Può sembrare un’ovvietà, ma la mediazione è l’unica arma che resta in mano all’Italia per imporre un cambio di direzione alla crisi libica ed evitare una Caporetto strategica per lo Stivale: una frammentazione del Paese in bande tribali. “Andrebbe contro ogni nostro interesse securitario ed energetico, e renderebbe più difficile la lotta al traffico di migranti” dice a Formiche.net Giampiero Massolo, presidente dell’Ispi (Istituto di studi per la politica internazionale), già direttore del Dis (Dipartimento dell’informazione per la sicurezza).

Khalifa Haftar a Mosca ha detto di no alla tregua.

Ha preso tempo fino a domattina. Non sempre queste trattative riescono al primo tentativo. Una tregua è tuttavia l’unica soluzione al momento.

Come se ne esce?

Per ottenerla devono adoperarsi le parti che oggi hanno una voce in capitolo in Libia. Da un lato Turchia e Qatar, dall’altro Russia, Emirati Arabi Uniti ed Egitto. Serraj e Haftar da parte loro non possono più ignorare la realtà.

Quale?

Serraj non può non riconoscere che Haftar ha ormai il controllo di parti significative del territorio libico, anche se a macchia di leopardo. E il generale della Cirenaica non può più essere così sicuro dell’incondizionato appoggio della Russia.

Perché?

Mosca vede in Libia un’occasione per esercitare influenza. Egitto ed Emirati Arabi invece considerano il dossier libico molto più strategico e sono pertanto più intransigenti. Su questi due Paesi anzitutto la comunità internazionale deve fare pressione, per convincerli a fermare a loro volta Haftar e a favorire un’intesa.

Può durare?

Ovviamente, anche una volta accettata, sarà da puntellare e sostenere costantemente. Questi Paesi coinvolti nel risiko libico dovranno lavorare insieme agli Stati europei, Francia e Italia in testa, così come agli Stati Uniti.

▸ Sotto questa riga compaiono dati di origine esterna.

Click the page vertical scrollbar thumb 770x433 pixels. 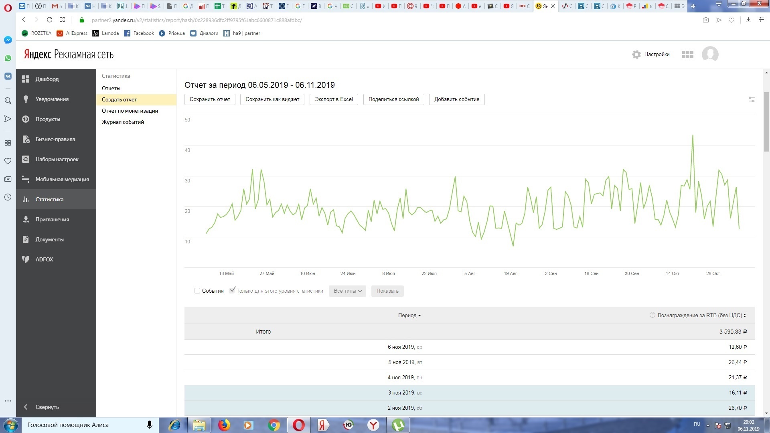[766, 122]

È vero che la Francia ha intralciato la mediazione italiana in Libia?

Macron è stato preso in contropiede almeno quanto il resto dell’Ue. Per questo è il momento giusto per recuperare la Francia. Non come Italia, ma come gruppo di Paesi europei che in queste settimane ha seguito da vicino la crisi. Piaccia o no, senza Francia una via di uscita non si trova.

L’Italia è stata troppo prudente in questi mesi?

Europa e Italia hanno fatto un investimento eccessivo nell’Onu, che è stata lasciata a se stessa e ha fallito nei tentativi di mediazione. Oggi il timone è doverosamente tornato nelle mani degli Stati. È stato un risveglio brusco per tutti, anche per Roma.

Di Maio ha proposto l’invio dei caschi blu.

Non è chiaro chi dovrebbe chiamarli. Se lo facesse Serraj, Haftar non sarebbe d’accordo, e si esporrebbero centinaia di soldati a gravi rischi. Senza dimenticare che in Libia non esiste una linea confinaria come quella che, ad esempio, piantona i soldati della missione Unifil in Libano.

L’Italia non deve avallare la creazione di due Stati distinti?

Storicamente lo Stato libico unitario è nell’interesse italiano. Perché dovremmo proprio noi farci portatori del riconoscimento di una linea di demarcazione territoriale che dà vita a due Libie?

Anche perché da entrambe le parti opera l’Eni.

Non è nel nostro interesse energetico, securitario, né aiuta la lotta al terrorismo e al traffico di esseri umani.

In Iraq il governo si sta muovendo meglio?

Ammesso che effettivamente da parte irachena si richieda il ritiro delle truppe americane e occidentali, la permanenza in Iraq della Coalizione anti-Isis rimane una priorità per il Paese e per gli Stati che forniscono le truppe.

Quindi è giusto rimanere sul campo? Si parla di 900 uomini…

L’Italia da anni è impegnata nell’addestramento dei soldati iracheni nella lotta al terrorismo islamico. Prima di prendere decisioni drastiche è opportuno rifletterci sopra. Ha fatto molto bene il governo italiano ad annunciare la nostra presenza nelle basi in Iraq.